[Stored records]
** BEGIN **
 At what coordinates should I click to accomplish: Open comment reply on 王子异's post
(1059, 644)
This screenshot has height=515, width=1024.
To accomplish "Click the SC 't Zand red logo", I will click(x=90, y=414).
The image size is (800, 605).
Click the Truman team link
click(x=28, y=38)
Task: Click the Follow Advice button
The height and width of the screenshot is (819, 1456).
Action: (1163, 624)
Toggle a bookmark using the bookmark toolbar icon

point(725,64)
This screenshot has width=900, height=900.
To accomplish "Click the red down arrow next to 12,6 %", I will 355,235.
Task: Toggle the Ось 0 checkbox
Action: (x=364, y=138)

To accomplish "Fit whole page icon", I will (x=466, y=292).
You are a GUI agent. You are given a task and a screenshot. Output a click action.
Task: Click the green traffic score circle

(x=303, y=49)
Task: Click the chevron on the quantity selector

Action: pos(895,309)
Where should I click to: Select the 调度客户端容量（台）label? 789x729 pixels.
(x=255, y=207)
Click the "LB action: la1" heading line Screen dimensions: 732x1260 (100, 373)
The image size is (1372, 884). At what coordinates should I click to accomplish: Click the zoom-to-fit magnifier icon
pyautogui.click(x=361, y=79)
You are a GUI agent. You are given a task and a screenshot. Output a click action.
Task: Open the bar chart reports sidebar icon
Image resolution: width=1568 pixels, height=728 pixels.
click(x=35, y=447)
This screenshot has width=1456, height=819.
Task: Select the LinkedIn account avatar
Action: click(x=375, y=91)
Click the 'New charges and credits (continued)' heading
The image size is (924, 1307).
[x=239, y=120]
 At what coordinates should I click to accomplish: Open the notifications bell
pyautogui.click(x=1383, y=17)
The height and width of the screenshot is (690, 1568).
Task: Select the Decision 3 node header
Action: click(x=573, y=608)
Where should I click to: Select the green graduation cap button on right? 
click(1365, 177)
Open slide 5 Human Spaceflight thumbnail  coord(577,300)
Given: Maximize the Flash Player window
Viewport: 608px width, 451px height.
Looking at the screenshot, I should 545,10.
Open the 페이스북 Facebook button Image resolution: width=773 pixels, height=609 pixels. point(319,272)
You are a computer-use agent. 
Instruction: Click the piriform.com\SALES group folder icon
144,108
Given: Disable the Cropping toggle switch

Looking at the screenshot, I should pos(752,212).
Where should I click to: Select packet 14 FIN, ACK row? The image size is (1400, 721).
** END **
(WORK TO BE COMPLETED) Reproduce all of the data above verbatim, line for line.

(WRITTEN REPLY)
 At what coordinates should I click to accomplish: Open comment reply on 王子异's post
(1059, 644)
This screenshot has height=515, width=1024.
To accomplish "Click the SC 't Zand red logo", I will click(x=90, y=414).
The image size is (800, 605).
Click the Truman team link
click(x=28, y=38)
Task: Click the Follow Advice button
The height and width of the screenshot is (819, 1456).
Action: (1163, 624)
Toggle a bookmark using the bookmark toolbar icon

point(725,64)
This screenshot has width=900, height=900.
To accomplish "Click the red down arrow next to 12,6 %", I will 355,235.
Task: Toggle the Ось 0 checkbox
Action: (x=364, y=138)

To accomplish "Fit whole page icon", I will (x=466, y=292).
You are a GUI agent. You are given a task and a screenshot. Output a click action.
Task: Click the green traffic score circle

(x=303, y=49)
Task: Click the chevron on the quantity selector

Action: pos(895,309)
Where should I click to: Select the 调度客户端容量（台）label? 789x729 pixels.
(x=255, y=207)
Click the "LB action: la1" heading line Screen dimensions: 732x1260 (100, 373)
The image size is (1372, 884). At what coordinates should I click to accomplish: Click the zoom-to-fit magnifier icon
pyautogui.click(x=361, y=79)
You are a GUI agent. You are given a task and a screenshot. Output a click action.
Task: Open the bar chart reports sidebar icon
Image resolution: width=1568 pixels, height=728 pixels.
click(x=35, y=447)
This screenshot has width=1456, height=819.
Task: Select the LinkedIn account avatar
Action: click(x=375, y=91)
Click the 'New charges and credits (continued)' heading
The image size is (924, 1307).
[x=239, y=120]
 At what coordinates should I click to accomplish: Open the notifications bell
pyautogui.click(x=1383, y=17)
The height and width of the screenshot is (690, 1568).
Task: Select the Decision 3 node header
Action: click(x=573, y=608)
Where should I click to: Select the green graduation cap button on right? 
click(1365, 177)
Open slide 5 Human Spaceflight thumbnail  coord(577,300)
Given: Maximize the Flash Player window
Viewport: 608px width, 451px height.
Looking at the screenshot, I should 545,10.
Open the 페이스북 Facebook button Image resolution: width=773 pixels, height=609 pixels. point(319,272)
You are a computer-use agent. 
Instruction: Click the piriform.com\SALES group folder icon
144,108
Given: Disable the Cropping toggle switch

Looking at the screenshot, I should pos(752,212).
Where should I click to: Select packet 14 FIN, ACK row? The image size is (1400, 721).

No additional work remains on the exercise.